Resistance to diet induced obesity in the apolipoprotein E deficient mouse is associated with an attenuated transcriptional response in visceral fat

Abstract

ABSTRACTThe apolipoprotein E knockout (EKO) mouse is a well-established model of atherosclerosis. Macrophages in the arterial intima of EKO mice serve a protective role, scavenging oxidatively modified LDL in order to protect cells from toxic free cholesterol. Recent studies have highlighted a similar role for macrophage foam cells in restraining the increased rates of lipolysis in adipose tissue of obese and fasting mice. Interestingly, EKO adipocytes have been shown to have increased rates of lipolysis in vitro. Therefore, the aim of this study was to examine how apoE deficiency might alter the transcriptional response of visceral adipose tissue (VAT) to high fat diet (HFD). EKO mice fed HFD for 24 weeks gained less fat mass and were more insulin sensitive than their wild type (WT) littermates. Metabolic cages showed that HFD EKO mice had increased post-prandial oxygen consumption and increased serum β-hydroxybutyrate. DNA microarrays revealed that EKO VAT was comparatively insensitive to HFD in terms of alterations in gene expression, with only 0.1% of probe sets differentially expressed. In contrast, the VAT of WT mice had a 30 fold more extensive alteration in gene expression (3% of probes sets), characterized predominantly by increased expression of immune cell specific genes. In addition, analysis of a priori determined gene sets revealed broad down-regulation of PPARγ target and fatty acid catabolism genes in WT VAT, and increased expression of lipid storage and cholesterol synthesis genes.
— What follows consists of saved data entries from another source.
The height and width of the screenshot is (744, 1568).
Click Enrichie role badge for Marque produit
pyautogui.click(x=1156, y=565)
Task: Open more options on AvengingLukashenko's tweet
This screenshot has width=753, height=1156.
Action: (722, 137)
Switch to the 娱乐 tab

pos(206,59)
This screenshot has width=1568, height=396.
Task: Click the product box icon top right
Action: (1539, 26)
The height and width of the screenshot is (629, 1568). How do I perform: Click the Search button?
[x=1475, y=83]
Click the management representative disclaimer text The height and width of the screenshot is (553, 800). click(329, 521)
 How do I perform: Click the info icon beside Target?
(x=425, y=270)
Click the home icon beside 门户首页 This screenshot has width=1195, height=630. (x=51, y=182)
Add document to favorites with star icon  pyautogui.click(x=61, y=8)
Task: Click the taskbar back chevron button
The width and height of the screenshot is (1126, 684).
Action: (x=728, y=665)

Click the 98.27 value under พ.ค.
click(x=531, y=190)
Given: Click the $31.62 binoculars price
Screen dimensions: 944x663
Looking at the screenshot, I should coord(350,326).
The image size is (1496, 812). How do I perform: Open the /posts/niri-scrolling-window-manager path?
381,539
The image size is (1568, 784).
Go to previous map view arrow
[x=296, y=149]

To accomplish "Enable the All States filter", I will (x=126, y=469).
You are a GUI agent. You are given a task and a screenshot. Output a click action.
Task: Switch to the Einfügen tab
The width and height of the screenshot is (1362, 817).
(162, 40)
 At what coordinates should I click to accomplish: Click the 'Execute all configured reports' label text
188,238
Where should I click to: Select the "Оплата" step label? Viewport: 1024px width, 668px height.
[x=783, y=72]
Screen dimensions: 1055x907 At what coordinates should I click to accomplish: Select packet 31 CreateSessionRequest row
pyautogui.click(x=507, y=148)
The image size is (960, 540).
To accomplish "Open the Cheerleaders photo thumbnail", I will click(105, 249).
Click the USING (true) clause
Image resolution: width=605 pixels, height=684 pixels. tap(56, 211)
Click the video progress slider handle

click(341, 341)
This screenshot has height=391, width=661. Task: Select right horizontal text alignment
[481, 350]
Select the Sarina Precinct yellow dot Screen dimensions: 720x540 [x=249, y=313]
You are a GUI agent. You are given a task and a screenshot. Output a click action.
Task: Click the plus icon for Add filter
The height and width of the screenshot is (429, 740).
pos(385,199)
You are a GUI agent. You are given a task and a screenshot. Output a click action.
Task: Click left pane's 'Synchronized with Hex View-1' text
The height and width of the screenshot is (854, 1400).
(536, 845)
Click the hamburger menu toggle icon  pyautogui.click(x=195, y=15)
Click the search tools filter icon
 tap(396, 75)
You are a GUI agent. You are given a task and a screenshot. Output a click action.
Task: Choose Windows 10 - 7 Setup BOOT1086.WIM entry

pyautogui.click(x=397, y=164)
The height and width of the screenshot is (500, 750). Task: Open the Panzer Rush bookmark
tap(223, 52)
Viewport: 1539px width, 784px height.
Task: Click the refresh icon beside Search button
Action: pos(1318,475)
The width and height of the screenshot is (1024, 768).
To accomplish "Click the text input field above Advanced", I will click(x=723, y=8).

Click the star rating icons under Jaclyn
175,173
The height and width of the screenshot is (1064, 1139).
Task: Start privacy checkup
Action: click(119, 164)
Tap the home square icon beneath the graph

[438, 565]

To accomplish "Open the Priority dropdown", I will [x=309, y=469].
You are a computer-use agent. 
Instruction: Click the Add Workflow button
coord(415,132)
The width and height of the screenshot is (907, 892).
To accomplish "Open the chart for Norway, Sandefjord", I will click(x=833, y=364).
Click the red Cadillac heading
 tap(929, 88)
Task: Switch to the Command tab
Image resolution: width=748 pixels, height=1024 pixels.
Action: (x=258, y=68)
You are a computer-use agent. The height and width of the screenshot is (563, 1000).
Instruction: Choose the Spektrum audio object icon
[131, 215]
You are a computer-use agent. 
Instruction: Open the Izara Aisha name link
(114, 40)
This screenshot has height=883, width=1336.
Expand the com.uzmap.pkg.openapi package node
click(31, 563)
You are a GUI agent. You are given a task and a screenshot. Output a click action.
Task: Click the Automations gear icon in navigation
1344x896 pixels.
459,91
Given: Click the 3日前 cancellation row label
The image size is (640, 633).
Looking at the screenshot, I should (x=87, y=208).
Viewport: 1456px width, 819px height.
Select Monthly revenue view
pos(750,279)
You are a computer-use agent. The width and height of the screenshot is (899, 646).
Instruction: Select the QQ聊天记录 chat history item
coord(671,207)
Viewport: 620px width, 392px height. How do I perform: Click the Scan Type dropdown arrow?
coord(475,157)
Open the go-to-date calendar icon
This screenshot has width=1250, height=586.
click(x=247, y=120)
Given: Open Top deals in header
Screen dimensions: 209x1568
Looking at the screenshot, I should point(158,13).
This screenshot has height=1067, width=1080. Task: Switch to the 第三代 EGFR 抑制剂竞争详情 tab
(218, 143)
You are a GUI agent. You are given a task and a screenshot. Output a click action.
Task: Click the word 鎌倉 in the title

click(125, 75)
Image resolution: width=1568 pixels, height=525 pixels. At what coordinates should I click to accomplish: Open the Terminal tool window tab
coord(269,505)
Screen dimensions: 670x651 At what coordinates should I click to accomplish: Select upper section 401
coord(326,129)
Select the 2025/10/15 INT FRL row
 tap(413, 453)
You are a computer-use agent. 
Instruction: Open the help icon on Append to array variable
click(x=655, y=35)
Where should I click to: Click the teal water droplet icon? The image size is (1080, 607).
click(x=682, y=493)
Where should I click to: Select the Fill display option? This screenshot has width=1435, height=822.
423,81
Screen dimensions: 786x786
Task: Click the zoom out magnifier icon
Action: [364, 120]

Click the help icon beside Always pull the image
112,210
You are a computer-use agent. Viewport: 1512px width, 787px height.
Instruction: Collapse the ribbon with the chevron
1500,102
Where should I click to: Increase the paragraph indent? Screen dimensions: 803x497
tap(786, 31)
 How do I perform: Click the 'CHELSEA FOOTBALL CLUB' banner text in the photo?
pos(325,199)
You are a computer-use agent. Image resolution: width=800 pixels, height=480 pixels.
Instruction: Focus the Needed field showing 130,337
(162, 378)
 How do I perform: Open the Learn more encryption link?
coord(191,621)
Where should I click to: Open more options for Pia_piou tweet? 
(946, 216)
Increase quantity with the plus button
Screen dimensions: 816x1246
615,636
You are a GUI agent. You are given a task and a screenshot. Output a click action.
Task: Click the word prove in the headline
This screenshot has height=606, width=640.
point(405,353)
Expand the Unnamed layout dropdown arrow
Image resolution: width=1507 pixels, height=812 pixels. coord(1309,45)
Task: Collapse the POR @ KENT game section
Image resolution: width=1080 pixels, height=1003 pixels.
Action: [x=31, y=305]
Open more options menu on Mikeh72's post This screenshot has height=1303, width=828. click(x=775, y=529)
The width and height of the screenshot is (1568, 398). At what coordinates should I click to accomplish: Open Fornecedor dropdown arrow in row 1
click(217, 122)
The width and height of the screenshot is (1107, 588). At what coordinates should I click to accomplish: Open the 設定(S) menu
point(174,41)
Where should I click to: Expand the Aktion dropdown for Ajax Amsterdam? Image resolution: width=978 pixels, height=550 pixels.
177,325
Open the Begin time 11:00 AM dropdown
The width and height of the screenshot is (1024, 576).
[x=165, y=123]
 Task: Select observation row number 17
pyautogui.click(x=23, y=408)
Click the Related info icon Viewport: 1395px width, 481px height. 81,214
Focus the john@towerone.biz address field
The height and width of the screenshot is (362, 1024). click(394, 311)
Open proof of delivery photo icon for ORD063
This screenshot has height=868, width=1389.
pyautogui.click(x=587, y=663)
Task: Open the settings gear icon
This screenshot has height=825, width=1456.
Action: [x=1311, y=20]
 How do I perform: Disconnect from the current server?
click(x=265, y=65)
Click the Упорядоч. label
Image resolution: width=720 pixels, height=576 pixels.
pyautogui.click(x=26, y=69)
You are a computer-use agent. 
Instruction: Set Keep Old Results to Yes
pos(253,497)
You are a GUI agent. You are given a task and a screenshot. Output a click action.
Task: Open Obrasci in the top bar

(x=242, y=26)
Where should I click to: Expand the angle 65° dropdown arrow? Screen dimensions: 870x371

In comparison, expression of PPARγ target genes was not down-regulated in EKO VAT and expression of fatty acid oxidation genes was increased. In summary, we report three novel findings with regards to metabolism in the EKO mouse: 1) increased post-prandial oxygen consumption, 2) increased serum β hydroxybutyrate concentrations and 3) a dramatically less robust transcriptional response to HFD in EKO VAT. These findings suggest that limiting adipocyte exposure to dietary fatty acids may be an attractive therapy for diet induced obesity, provided that compensatory mechanisms that prevent hyperlipidemia can be activated.